In [None]:
#! wget https://upgrad-spark-data.s3.amazonaws.com/Parking_Violations_Issued_-_Fiscal_Year_2017.csv

New York City is a thriving metropolis. Just like most other metros its size, one of the biggest problems its citizens face is parking. The classic combination of a huge number of cars and cramped geography leads to a huge number of parking tickets.

 

In an attempt to scientifically analyse this phenomenon, the NYC Police Department has collected data for parking tickets. Of these, the data files for multiple years are publicly available on Kaggle. We will try and perform some exploratory analysis on a part of this data. Spark will allow us to analyse the full files at high speeds as opposed to taking a series of random samples that will approximate the population. For the scope of this analysis, we will analyse the parking tickets over the year 2017. 

 

In [1]:
#import libraries
from pyspark.sql import SparkSession, Window
from pyspark.sql.functions import *

In [2]:
spark= SparkSession.builder.appName('nycparking').master("local").getOrCreate()
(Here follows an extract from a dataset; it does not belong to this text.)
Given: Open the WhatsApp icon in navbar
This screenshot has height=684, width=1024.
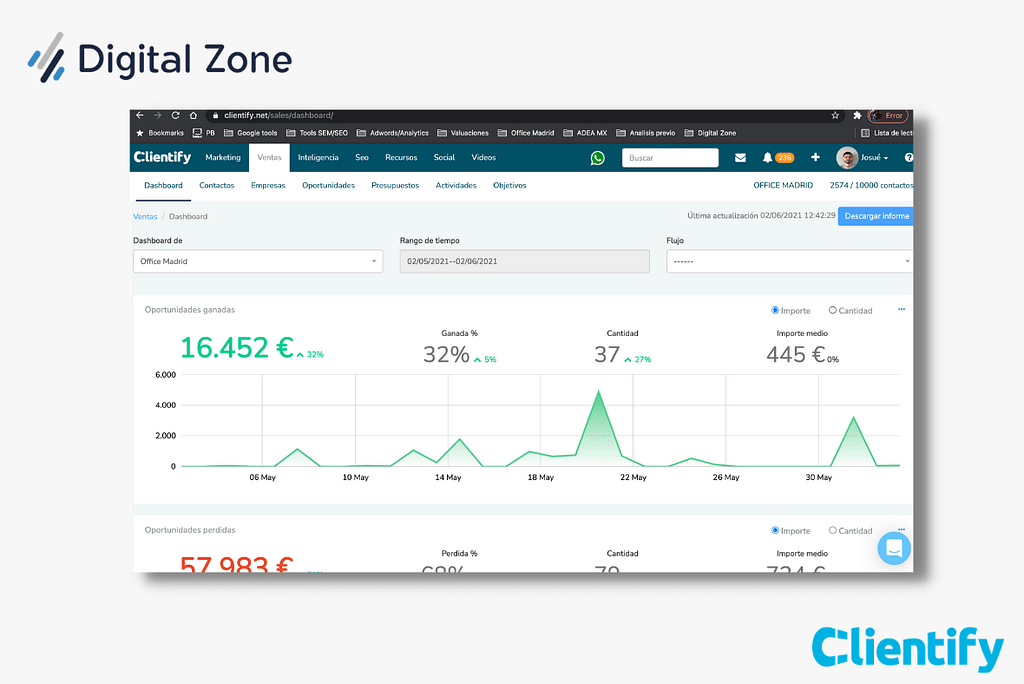Looking at the screenshot, I should coord(597,158).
22/12/18 11:40:24 WARN Utils: Your hostname, Dipanwitas-MacBook-Pro.local resolves to a loopback address: 127.0.0.1; using 192.168.0.5 instead (on interface en0)
22/12/18 11:40:24 WARN Utils: Set SPARK_LOCAL_IP if you need to bind to another address


Setting default log level to "WARN".
To adjust logging level use sc.setLogLevel(newLevel). For SparkR, use setLogLevel(newLevel).


22/12/18 11:40:24 WARN NativeCodeLoader: Unable to load native-hadoop library for your platform... using builtin-java classes where applicable


In [3]:
df=spark.read.csv('Parking_Violations_Issued_-_Fiscal_Year_2017.csv', header= True, inferSchema=True)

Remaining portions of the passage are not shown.